(Saved entries)
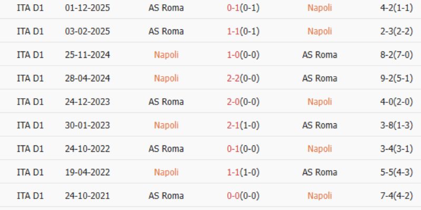This screenshot has width=421, height=210.
Task: Open the 1-1(0-1) score for 03-02-2025
Action: [x=243, y=32]

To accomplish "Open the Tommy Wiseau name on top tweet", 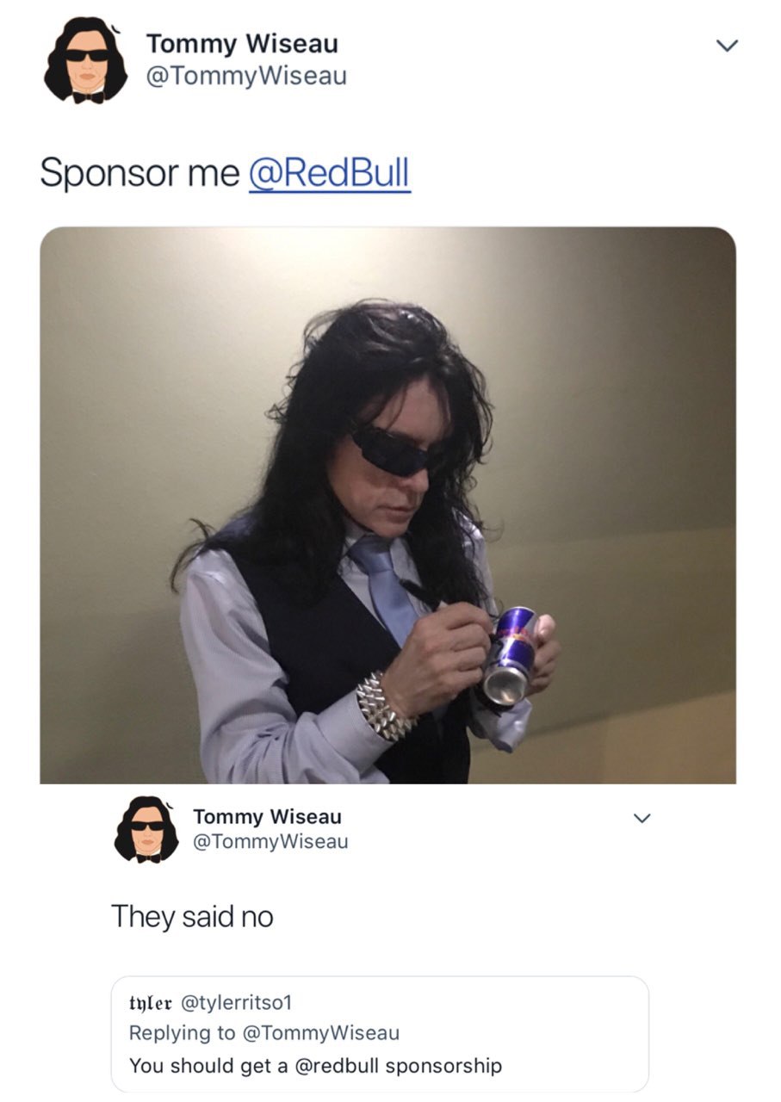I will 242,43.
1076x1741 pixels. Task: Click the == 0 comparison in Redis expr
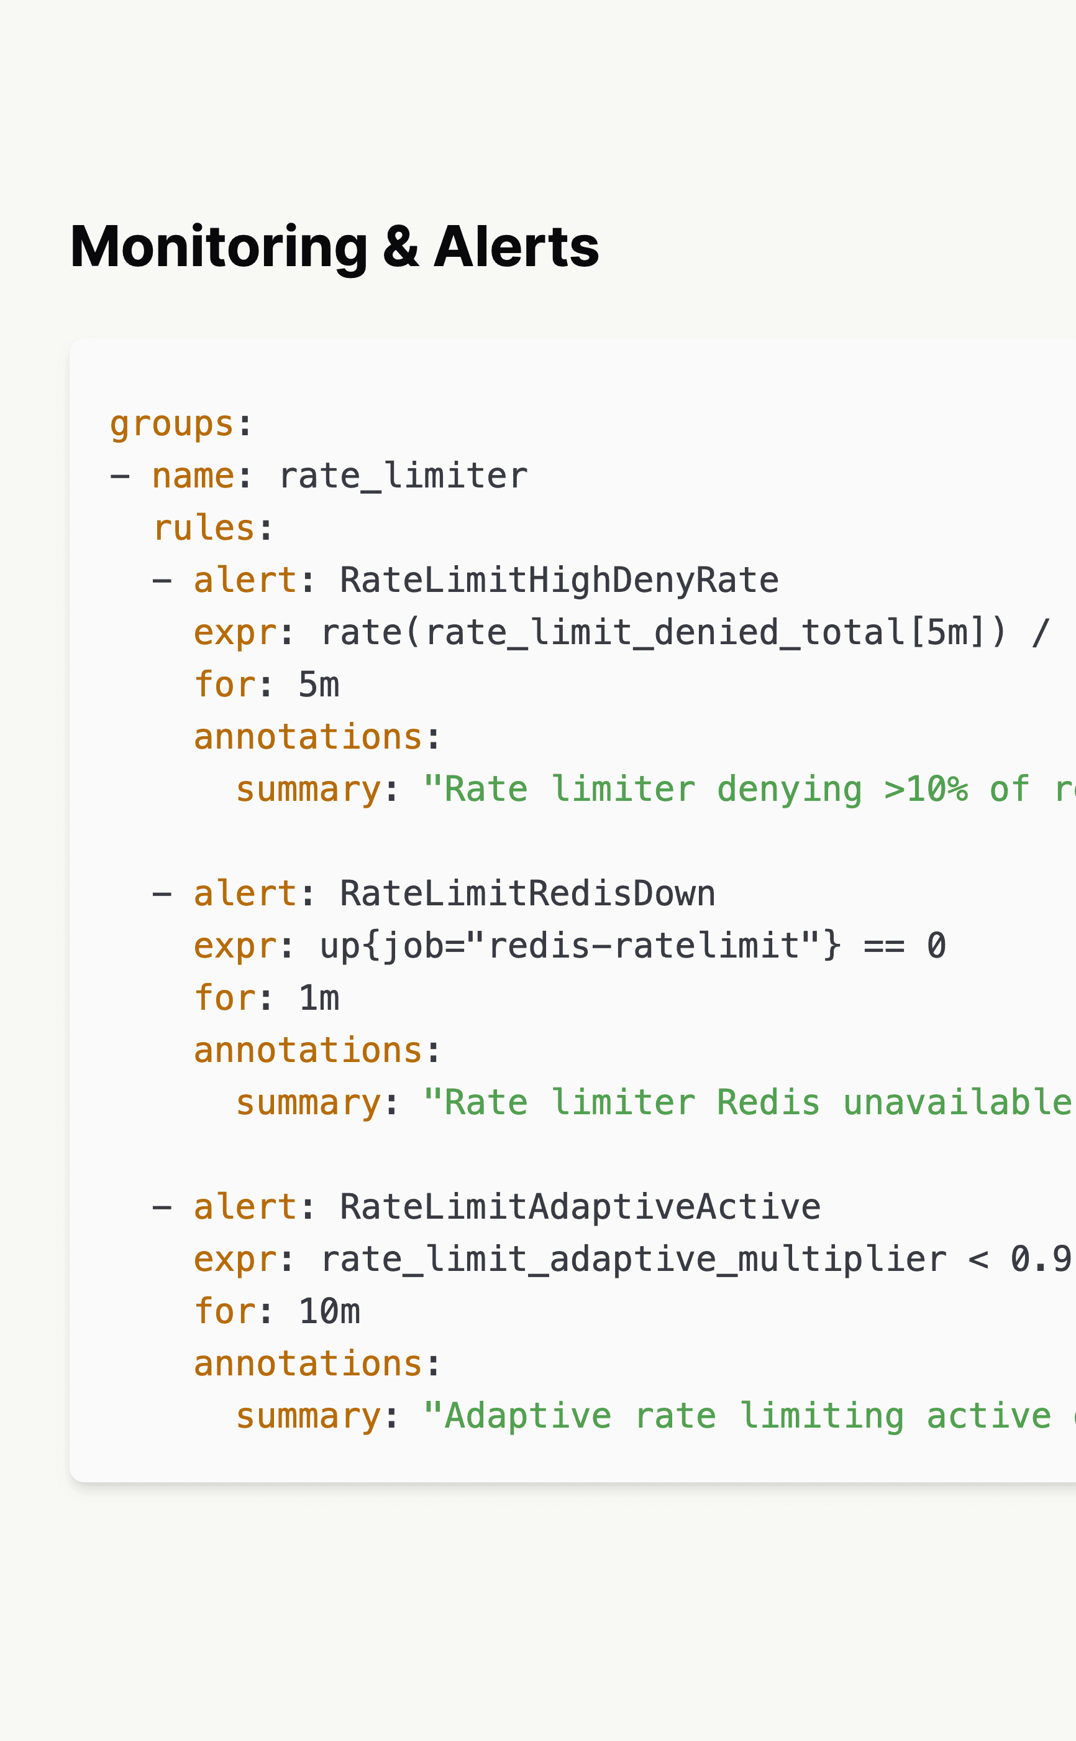[x=904, y=946]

Task requirements =
Only the lines from the one containing "1076x1741 pixels. Task: Click" through the last line of the entries above belong in the copy; reproduce them exactly and drop every picture.

Result of this exercise =
1076x1741 pixels. Task: Click the == 0 comparison in Redis expr
[x=904, y=946]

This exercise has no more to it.